BRT - Bus Rapid Transit - I

There's lot of discussion going on about BRT in last few months. There seems to be more confusion and that too based on some prejudices and self-made-assumptions. In an attempt to answer few of those queries and create a better environment to understand the whole BRT system, few of my friends has started a series on BRT FAQ. All of us belong to a movement which is named as 'Save Pune Traffic Movement' and more details about this movement could be found here.

I thank Harshad Abhyankar, Rajendra Sidhaye and other folks in the movement for allowing me to re-publish the FAQ that they are putting together with a lot of effort.

BRT Prologue:

  1. What is BRT?

BRT is not just high quality clean fuel buses moving in dedicated lanes at high speeds. Not just clean and well-designed bus stations, ticketing and passenger information boards, route maps etc. All these are of course important and need to be executed to the highest standard possible, but this is only part of the total picture. BRT (unlike PMT) will attract ridership that today refuses to get into a bus or has stopped doing so on account of switch over to personal auto mode.

Other than the passenger carrying component, cities where BRT has transformed the look and feel of cities and made citizens love their city instead of hating it, is the urban renovation carried out in conjunction with planning and implementation of BRT.
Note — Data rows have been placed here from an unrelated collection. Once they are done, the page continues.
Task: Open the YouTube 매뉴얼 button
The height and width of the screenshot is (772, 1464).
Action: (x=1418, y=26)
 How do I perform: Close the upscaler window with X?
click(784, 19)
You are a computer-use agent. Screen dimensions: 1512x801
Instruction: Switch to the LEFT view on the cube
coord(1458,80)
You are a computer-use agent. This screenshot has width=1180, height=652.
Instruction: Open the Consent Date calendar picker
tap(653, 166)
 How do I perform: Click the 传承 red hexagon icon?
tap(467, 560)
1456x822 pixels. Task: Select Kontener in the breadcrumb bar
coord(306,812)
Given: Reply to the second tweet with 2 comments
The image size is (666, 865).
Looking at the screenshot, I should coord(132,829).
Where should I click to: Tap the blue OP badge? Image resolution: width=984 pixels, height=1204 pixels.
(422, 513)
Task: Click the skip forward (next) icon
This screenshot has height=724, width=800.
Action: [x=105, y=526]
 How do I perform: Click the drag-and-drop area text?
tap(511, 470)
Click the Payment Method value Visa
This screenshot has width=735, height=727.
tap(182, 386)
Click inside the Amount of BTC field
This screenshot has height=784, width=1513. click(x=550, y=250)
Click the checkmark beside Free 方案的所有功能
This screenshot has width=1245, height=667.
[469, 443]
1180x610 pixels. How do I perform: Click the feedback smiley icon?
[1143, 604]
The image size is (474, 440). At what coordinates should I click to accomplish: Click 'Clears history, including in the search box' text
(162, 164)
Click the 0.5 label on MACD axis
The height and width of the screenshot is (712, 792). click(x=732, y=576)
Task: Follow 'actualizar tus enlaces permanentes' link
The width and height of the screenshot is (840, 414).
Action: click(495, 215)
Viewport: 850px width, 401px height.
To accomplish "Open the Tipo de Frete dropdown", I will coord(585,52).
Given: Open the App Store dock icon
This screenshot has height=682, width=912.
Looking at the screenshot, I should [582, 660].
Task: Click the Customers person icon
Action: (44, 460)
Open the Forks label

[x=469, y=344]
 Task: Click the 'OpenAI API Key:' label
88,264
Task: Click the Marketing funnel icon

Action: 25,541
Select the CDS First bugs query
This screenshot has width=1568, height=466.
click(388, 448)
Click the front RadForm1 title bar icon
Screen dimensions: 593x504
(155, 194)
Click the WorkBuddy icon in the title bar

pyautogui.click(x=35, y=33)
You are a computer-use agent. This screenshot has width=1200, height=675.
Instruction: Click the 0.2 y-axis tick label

In Curitiba, Mayor Jaime Lerner linked the BRT to poorest localities of the city, introduced "food for garbage scheme" where the slum population get fruit and vegetables in exchange for segregated garbage collected each day by the municipal authorities. This has led to the slums becoming cleaner than the rest of the city. He also developed many gardens with water bodies (to counter the effect of perennial flooding), car free streets and public spaces especially for the poorer sections.

In Bogota, Enrique Penalosa is best known for creating the world's best BRT system - the TransMilenio, but lesser known is his contribution to promoting sustainable Urban Development. Some examples (list is too long to quote here) Led a massive effort to improve Bogota's neighbourhoods infrastructure and promoted high citizens involvement, created a successful Urban Land Reform Institution, large improvements to the city centre including the recuperation of plazas, creation of a large park in an area previously totally taken over by crime and drugs, turned one of the main downtown avenues under severe deterioration into a dynamic pedestrian public space. Built more than a hundred nurseries for children under 5 and assured resources for their operation, increased children's enrollment in public schools by more than 200,000 a 34% increase in four years, planted more than 100,000 trees. Promoted a city model giving priority to children and public spaces, restricting private car use; built hundreds of kilometers of footpaths, more than 300 kilometers of bicycle paths, pedestrian only streets - one of which is more than 17 kilometers long and 15 meters wide through some of the poorest neighborhoods... created/resurrected more than 1,200 parks, introduced annual carfree days etc.

  1. Promotion of BRT

Flowing from above, the promotion of BRT needs to go beyond just the technical details of lane widths, size and capacity of bus stations, distance between bus stops, ridership counts, origin and destination surveys etc. Again these are no doubt important and even essential but what’s really important is the need to include and spell out the benefits as enabling the creation of really good (wide, safe, smooth and uninterrupted) footpaths for pedestrians, citywide cycle tracks, creation of Public Spaces, gardens, parks, walkways with trees for shade, benches, cycle stands and public conveniences for those who walk (whether into a BRT bus or not). So also facilities for hawkers, rickshaws and vehicle parking at major stops (again) for making the life of the BRT user more comfortable and safe. Another key factor is the introduction of TDM (traffic demand management) measures. None of us is talking about this. On the contrary some are even talking about the need to protect the rights of personal vehicle users!!!

  1. Criticism of BRT

If one believes in the above wider benefits, the criticism will not get stuck in technical engineering aspects alone. Whether side or median dedicated lane(*), whether split stations or common stations for two way flow of BRT buses, whether pre-board ticketing or given by the conductor inside the bus. Whether diesel or CNG, whether Rs. 70 lakh Volvo or Rs. 20 to 30 lakh Tata/Leyland? All these are again to a greater or lesser degree important. Neglect will make BRT unviable. However these are not make-or-break components, so while we should fight tooth and nail with PMC to ensure their inclusion, we should at the same time be very careful to ensure that our criticism isn't misread as a verdict rejecting BRT itself on these grounds.

  1. Projected impacts from a well executed BRT

Shift (at least partial) from personal auto use to BRT, opening up large spaces for public use, space for pedestrians, space and opportunity for citywide network of cycle tracks, space for parks instead of parking, reducing the danger to city's natural and built environment, reducing pollution (from decline in use of personal auto vehicles) and improving health and elevating the liveability index of the city.

(*) BRT was pioneered in Curitiba. It is one of the best systems in the world and it operates on side lanes, as in several other cities. However majority of cities subsequently going in for BRT (including the best in the world - Bogota's TransMilenio) have been opting for the median dedicated lanes.